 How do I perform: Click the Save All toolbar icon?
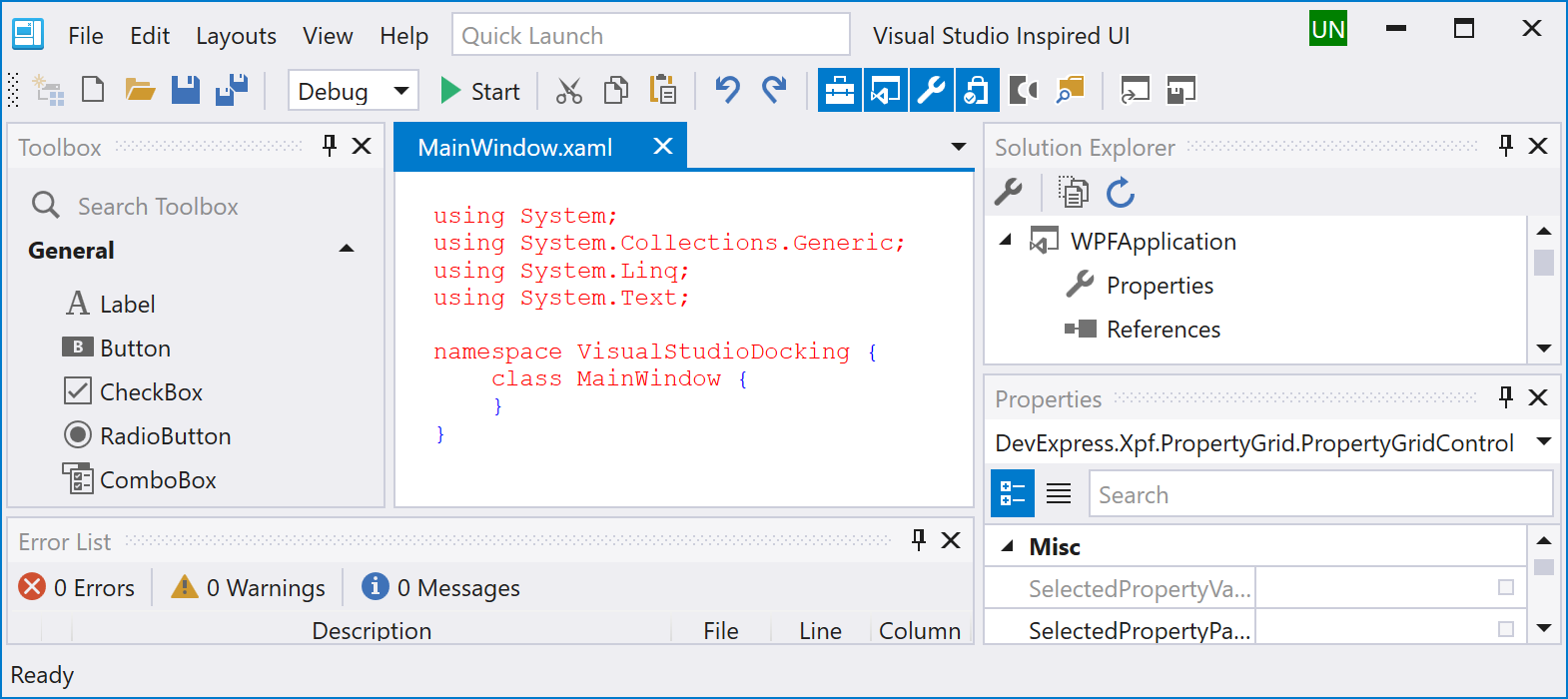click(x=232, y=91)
- - -
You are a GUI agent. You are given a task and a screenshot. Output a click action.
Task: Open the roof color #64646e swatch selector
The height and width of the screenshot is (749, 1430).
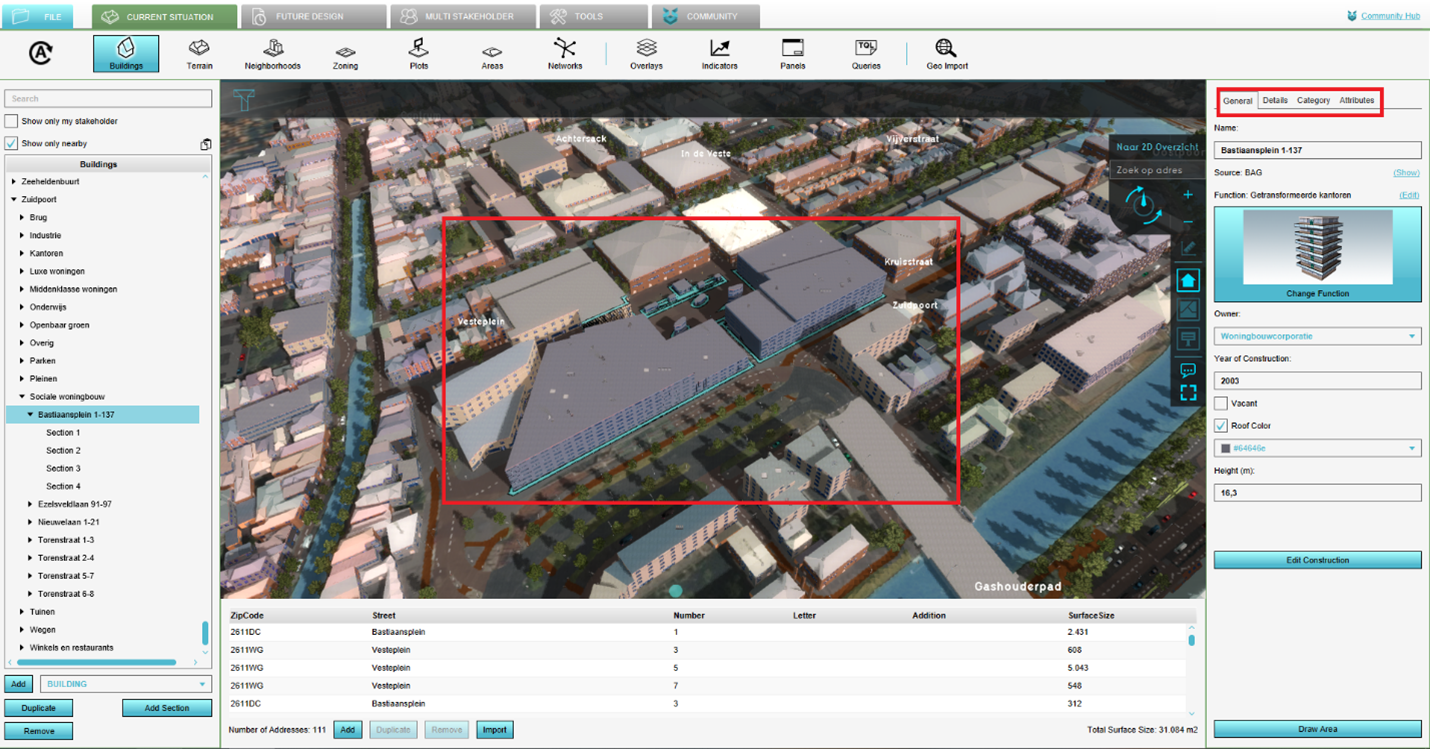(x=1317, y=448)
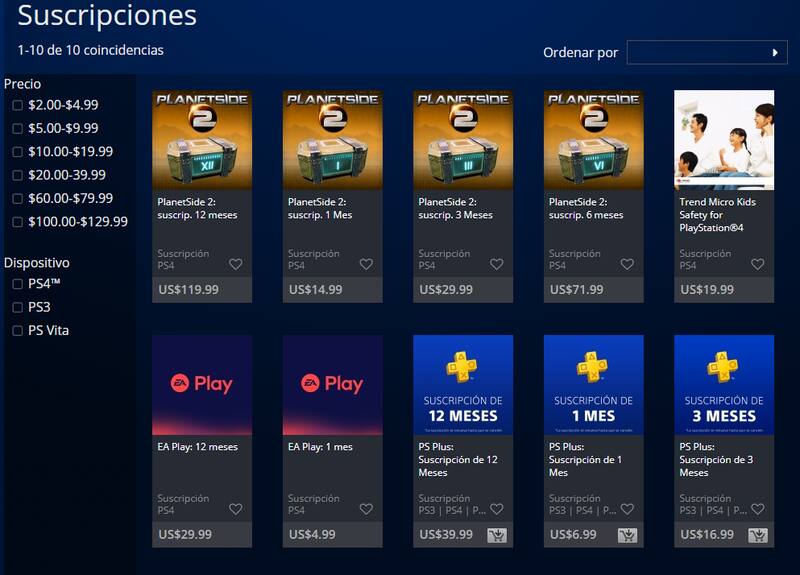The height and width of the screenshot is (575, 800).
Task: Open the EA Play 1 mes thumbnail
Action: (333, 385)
- - -
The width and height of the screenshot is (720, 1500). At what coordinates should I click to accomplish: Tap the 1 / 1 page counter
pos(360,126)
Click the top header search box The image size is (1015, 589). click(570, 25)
- - -
__WHAT TO DO__
Referring to the material above, set down exactly the lines between the line with "The width and" and the line with "Click the top", inclusive, and no other lines.

__REPLY__
The width and height of the screenshot is (720, 1500). At what coordinates should I click to accomplish: Tap the 1 / 1 page counter
pos(360,126)
Click the top header search box The image size is (1015, 589). click(570, 25)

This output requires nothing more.